S.Korea can reject USA call for Japan troops intervention in emergency
North Korea has deployed six more patrol vessels near the sea border with South Korea as Pyongyang continues its campaign to invalidate the maritime boundary in the Yellow Sea. The information was announced by a member of the National Assembly’s Public Administration & Security committee, Im Su-kyung.
The South Korean National Computing & Information Agency (NCIA) collected data on hacking attempts over the period of June 2011 to June 2015. The figures do not include attempted hacks automatically filtered out by web security systems, nor attacks recorded by the Defense Ministry and Seoul’s National Intelligence Service.

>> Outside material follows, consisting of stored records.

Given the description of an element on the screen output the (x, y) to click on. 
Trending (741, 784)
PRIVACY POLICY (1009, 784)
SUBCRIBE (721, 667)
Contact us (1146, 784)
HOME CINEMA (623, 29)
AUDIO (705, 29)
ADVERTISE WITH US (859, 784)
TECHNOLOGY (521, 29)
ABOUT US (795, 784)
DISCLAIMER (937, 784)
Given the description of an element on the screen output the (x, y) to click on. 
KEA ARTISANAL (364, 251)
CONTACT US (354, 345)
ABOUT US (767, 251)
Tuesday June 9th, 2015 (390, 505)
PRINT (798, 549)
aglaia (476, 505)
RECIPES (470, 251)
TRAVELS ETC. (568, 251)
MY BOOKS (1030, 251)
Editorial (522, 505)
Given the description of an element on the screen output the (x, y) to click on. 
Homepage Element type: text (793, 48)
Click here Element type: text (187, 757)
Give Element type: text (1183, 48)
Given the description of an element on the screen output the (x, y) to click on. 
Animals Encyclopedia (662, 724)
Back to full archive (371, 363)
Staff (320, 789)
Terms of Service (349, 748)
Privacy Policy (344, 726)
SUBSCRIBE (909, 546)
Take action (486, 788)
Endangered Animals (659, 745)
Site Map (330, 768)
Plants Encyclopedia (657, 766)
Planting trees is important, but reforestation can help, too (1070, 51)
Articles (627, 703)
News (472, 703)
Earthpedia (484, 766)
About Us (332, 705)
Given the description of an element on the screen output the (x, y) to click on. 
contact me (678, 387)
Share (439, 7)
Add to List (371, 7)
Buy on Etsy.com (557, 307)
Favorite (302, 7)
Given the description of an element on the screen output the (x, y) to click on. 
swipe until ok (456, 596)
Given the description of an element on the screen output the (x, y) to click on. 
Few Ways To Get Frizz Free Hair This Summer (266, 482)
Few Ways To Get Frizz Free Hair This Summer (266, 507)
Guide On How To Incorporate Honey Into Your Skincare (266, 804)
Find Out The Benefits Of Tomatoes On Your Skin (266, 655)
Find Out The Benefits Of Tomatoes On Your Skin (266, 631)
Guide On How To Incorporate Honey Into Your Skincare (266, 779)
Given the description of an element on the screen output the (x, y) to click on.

The biggest number of assaults targeted the Ministry of Foreign Affairs, which was under attack 8,663 times. Discussions about restoring the Gyeongwon Line, which would link Seoul with Wonsan in North Korea, could be tied to deliberations about resuming tours to Mt. Keumkang, which is close to Wonsan. Internet connectivity is famously limited in North Korea: the country reportedly has around 1,024 IP addresses-compared to some 123 million in the U.K.-and there is just a single cable linking North Korea’s network with that of China.
“We must do more to stop the growing number and the growing number of types of cyberattacks”, Su-kyung pointed out.
Those findings were debated Monday at special session of the UN’s rights council, which North Korea’s ambassador at-large, Ri Hung Sik, dismissed as “nearly three hours talking about a non-existent issue”.
Seoul has blamed Pyongyang for a number of cyber attacks in recent years. Seoul regained its peacetime operational control in 1994. They also fear being trapped like “rats in a hole” in the nets of the myriad fishing nurseries maintained by South Korean fisherman.
Only a few months ago the North Korean Embassy in Jakarta appeared to be in a festive mood after a memorandum of understanding was signed with Indonesia on scientific and cultural exchange and cooperation between universities, a South Korean Embassy official said.
A North Korean defector told the BBC in May that Pyongyang had an army of 6,000 trained military hackers and that the regime spends up to 20 percent of its military budget on cyber operations.
“It is extremely cruel of the administration of (North Korea) and a breach of fundamental human rights to deny the opportunity for families to be reunited”, he said, adding: “It is really a barbarous practice”.
In addition to the many South Koreans taken and held, hundreds of Japanese citizens are believed to have been taken to train North Korean spies in Japanese language and customs.